The songs on the EP are super short and just as sweet. With titles like ‘Brighton Beach and ‘Coney Island’ this is primitive indiepop that pushes all my buttons – girl/boy vocals, simple drums, frayed guitars – you get the picture.

The Captured Tracks website states the band feature members of Crystal Stilts and German Measles. So there.  An indiepop supergroup. I think I’d prefer it, if they really were from 1987, to be honest.   But whoever the band are, this single is still a cracking slice of lo-fi pop music.  It comes in a fab old school poster sleeve, too.

Links: Beachniks | Captured Tracks

Horowitz – How To Look Imploring / The Drunks Are Writing Punk Songs

Horowitz are a band from Stoke-on-Trent in England.  Horowitz make fizzy fuzzy pop that begs for the volume to be nudged towards max.  Horowitz are everything I love about this thing called indiepop.
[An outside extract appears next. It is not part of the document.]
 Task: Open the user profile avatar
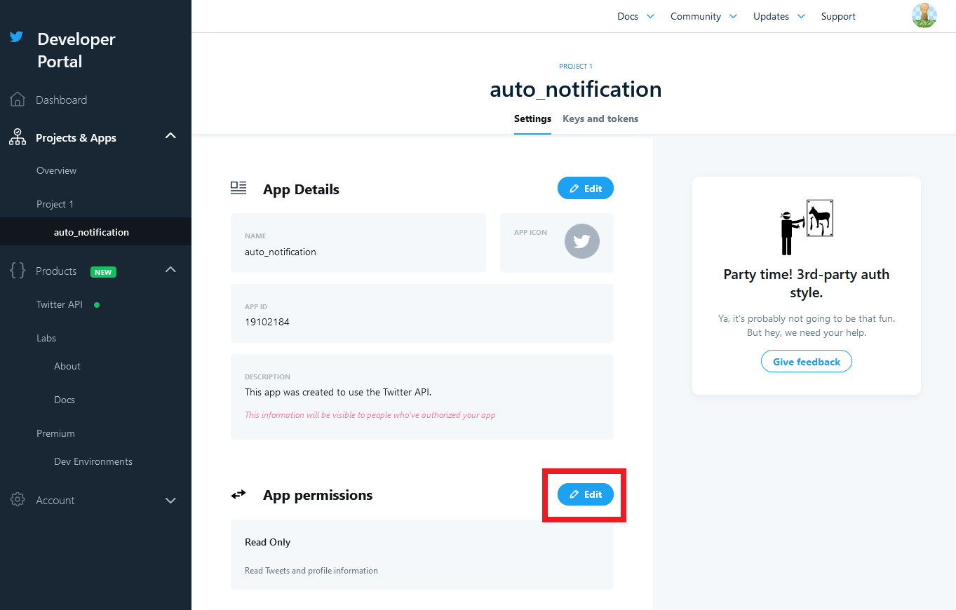click(924, 15)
This 7″ has been on my hit list for ages.  Although it took a while to see the light of day.  But it is out now on Cloudberry Records.  And as with anything that Cloudberry release  – it’s a well turned out whipper snapper with a fab illustration by Andy Hart for the sleeve.  As always, looks are never as important as the impressions made in the grooves and the two songs on this fiery 7″ are both wonderful.  They hammer home the bands gift for marrying kick arse melodies to some of the best fuzzy guitars you are likely to hear.

I think Horowitz are a much underrated band and this 7″ is another reason to wonder why they’re not gaining more fans/exposure.   I, for one, can not wait to see Ian and Pete take to the stage at the London Popfest in a few weeks and showers us with as much noise as they can get away with.  If you play this 7″ loud I don’t know how it can fail to raise a smile.